(Stored records)
----
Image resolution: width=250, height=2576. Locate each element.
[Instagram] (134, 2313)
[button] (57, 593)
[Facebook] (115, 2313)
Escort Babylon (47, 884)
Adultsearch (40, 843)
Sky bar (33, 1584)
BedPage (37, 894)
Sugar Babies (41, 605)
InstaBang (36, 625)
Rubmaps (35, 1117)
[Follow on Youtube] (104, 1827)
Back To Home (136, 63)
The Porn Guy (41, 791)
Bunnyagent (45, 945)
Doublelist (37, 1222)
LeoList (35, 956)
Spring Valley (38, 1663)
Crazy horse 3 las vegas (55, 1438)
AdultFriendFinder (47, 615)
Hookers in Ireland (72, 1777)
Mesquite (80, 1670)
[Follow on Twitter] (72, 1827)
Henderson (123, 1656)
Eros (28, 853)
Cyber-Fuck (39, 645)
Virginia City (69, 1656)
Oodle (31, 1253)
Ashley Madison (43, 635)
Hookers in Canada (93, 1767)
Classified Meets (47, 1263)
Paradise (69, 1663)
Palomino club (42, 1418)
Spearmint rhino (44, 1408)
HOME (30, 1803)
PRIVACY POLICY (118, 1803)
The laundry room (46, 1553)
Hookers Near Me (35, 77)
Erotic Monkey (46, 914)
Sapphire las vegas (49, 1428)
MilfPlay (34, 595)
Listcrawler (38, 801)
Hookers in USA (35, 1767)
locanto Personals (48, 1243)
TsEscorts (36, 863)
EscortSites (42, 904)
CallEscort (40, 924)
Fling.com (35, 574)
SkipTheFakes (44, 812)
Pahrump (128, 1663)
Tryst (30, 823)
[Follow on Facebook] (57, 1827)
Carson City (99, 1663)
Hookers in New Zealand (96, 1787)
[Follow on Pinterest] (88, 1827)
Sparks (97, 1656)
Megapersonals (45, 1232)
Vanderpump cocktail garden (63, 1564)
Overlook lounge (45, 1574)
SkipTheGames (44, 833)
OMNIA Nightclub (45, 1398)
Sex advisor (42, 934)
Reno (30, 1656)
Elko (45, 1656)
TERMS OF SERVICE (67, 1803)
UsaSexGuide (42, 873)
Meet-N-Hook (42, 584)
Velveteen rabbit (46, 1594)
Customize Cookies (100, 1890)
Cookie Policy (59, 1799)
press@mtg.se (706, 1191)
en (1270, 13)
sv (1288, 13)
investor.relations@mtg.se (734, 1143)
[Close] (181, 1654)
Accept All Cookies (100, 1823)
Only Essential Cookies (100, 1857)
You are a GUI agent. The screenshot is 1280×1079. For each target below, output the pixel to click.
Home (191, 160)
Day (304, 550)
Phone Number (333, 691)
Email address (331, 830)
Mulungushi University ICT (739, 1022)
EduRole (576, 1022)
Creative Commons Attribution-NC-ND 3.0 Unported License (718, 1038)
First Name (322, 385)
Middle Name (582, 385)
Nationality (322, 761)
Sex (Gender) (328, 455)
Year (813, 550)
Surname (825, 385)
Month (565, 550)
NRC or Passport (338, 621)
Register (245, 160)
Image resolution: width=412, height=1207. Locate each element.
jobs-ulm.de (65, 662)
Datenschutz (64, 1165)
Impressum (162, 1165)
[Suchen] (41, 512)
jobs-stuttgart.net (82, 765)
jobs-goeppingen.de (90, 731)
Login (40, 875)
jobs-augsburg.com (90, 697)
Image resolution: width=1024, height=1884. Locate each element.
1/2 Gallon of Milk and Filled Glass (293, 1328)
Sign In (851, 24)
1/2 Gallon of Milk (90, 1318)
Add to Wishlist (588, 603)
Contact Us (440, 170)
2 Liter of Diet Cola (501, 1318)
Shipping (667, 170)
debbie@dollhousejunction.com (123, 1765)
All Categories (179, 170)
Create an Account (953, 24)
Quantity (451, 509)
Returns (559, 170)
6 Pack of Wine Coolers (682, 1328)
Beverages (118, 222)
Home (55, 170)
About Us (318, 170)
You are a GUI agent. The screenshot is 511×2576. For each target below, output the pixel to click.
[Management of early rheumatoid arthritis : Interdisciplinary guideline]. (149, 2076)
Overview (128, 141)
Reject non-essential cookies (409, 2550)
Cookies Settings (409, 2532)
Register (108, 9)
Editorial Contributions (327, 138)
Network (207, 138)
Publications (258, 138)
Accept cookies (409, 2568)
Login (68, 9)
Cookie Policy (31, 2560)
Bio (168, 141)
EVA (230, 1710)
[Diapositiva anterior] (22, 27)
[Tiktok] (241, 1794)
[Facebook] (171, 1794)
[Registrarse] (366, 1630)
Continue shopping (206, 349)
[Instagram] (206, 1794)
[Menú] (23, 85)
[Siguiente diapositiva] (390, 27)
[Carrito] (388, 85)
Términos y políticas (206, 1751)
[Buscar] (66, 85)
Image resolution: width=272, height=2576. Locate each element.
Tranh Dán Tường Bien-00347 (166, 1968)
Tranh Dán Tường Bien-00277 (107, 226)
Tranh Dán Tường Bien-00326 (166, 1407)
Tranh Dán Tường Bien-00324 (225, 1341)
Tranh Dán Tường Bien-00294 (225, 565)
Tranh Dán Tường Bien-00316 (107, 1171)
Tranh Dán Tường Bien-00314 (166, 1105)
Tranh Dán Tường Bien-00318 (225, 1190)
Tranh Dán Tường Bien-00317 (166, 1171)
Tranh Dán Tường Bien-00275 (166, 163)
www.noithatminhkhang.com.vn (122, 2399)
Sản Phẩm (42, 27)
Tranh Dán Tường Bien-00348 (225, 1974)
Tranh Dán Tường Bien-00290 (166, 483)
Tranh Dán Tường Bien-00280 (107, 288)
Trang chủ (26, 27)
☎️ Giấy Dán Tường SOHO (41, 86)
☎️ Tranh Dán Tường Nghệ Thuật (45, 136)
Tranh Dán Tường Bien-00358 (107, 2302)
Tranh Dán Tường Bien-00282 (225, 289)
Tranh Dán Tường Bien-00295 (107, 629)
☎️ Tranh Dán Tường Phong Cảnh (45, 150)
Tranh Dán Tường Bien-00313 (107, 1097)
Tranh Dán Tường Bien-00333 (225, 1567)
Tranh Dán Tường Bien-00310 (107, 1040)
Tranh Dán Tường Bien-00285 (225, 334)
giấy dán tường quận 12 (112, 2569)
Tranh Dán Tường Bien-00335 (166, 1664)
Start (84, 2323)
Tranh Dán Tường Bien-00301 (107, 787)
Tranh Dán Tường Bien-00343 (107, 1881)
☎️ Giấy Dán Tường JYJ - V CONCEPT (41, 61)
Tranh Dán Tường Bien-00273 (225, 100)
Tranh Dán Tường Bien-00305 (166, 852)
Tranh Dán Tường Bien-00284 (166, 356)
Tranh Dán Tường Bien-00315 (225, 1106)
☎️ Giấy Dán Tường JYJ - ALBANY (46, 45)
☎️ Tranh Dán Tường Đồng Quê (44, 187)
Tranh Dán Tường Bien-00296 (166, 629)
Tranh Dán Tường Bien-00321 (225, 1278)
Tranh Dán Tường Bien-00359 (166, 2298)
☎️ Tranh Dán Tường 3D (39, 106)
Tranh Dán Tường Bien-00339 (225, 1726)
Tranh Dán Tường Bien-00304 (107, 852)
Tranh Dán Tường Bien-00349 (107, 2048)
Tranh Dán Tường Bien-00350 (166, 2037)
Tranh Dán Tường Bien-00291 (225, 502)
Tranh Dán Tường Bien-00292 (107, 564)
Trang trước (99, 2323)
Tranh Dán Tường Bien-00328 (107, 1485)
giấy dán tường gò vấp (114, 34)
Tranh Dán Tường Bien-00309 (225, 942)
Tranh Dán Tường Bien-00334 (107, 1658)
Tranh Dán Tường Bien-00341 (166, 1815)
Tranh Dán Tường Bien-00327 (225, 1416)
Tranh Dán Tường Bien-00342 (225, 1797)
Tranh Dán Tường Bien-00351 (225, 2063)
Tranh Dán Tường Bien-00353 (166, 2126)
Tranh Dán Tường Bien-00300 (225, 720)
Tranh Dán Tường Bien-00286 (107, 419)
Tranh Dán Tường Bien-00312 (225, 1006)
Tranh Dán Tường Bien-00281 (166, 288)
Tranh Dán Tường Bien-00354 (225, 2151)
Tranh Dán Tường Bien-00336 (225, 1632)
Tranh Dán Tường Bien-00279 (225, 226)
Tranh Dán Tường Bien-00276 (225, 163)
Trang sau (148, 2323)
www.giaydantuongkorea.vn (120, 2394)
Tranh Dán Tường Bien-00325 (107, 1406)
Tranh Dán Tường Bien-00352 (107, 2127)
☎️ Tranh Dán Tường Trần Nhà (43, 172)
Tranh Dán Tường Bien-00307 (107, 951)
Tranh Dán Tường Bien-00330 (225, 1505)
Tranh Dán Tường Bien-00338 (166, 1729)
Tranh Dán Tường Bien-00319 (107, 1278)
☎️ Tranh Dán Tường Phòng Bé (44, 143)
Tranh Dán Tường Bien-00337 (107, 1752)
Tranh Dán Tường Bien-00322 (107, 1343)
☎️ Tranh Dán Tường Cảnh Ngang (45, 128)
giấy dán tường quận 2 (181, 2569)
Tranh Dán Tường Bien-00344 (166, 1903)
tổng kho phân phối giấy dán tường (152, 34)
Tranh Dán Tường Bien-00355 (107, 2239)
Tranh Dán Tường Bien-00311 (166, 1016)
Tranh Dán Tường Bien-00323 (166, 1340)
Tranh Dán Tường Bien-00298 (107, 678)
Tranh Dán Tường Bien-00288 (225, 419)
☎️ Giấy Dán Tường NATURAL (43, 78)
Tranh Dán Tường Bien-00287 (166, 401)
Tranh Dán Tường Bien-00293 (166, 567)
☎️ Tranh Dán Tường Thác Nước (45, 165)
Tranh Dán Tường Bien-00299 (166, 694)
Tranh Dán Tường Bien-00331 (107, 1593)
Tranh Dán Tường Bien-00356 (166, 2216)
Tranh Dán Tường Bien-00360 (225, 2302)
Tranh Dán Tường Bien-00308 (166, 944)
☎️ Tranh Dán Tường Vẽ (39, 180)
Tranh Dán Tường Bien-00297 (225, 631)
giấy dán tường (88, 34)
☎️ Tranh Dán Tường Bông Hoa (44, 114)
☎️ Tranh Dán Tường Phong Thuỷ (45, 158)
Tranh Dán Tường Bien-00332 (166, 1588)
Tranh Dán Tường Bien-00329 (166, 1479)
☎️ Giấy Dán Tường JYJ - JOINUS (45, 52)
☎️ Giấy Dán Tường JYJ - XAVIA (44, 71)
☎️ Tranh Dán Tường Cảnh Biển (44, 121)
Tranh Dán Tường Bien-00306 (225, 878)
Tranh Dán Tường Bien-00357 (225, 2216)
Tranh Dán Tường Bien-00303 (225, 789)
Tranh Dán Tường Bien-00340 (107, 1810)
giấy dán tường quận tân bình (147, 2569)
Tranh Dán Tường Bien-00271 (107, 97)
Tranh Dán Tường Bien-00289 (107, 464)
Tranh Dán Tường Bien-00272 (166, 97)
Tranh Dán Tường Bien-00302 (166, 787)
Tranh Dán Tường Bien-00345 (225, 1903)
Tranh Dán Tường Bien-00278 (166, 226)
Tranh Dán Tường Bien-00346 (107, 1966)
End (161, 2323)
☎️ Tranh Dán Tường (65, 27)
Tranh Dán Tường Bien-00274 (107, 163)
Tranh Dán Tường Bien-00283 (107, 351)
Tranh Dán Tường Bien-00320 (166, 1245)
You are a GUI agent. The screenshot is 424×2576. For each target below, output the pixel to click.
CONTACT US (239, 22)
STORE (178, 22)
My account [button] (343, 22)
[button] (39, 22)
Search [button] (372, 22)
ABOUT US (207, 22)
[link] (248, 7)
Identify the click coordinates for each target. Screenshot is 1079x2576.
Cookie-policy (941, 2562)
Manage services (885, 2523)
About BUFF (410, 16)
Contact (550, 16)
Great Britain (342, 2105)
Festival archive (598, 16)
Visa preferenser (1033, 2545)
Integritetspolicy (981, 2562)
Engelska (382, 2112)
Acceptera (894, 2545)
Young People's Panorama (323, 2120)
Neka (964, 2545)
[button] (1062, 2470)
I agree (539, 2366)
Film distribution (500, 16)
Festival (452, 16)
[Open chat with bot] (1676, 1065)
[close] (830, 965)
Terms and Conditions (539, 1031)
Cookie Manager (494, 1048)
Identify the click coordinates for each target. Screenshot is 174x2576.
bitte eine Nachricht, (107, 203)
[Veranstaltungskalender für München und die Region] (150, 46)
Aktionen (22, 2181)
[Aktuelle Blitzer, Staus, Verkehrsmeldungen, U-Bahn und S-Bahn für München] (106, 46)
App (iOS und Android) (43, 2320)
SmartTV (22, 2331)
----
[Assigned task]: Where does "each" appear in the records above? Copy every line that has it.

[Exercise answer]:
Image resolution: width=250, height=2576. Locate each element.
You are a GUI agent. The screenshot is 1280×1079. For each target below, output the pixel to click.
Image resolution: width=412, height=1207. Locate each element.
Image resolution: width=1024, height=1884. Locate each element.
You are a GUI agent. The screenshot is 511×2576. For each target below, output the pixel to click.
Image resolution: width=272, height=2576. Locate each element.
You are a GUI agent. The screenshot is 424×2576. For each target below, output the pixel to click.
Identify the click coordinates for each target. Screenshot is 1079x2576.
Identify the click coordinates for each target. Screenshot is 174x2576.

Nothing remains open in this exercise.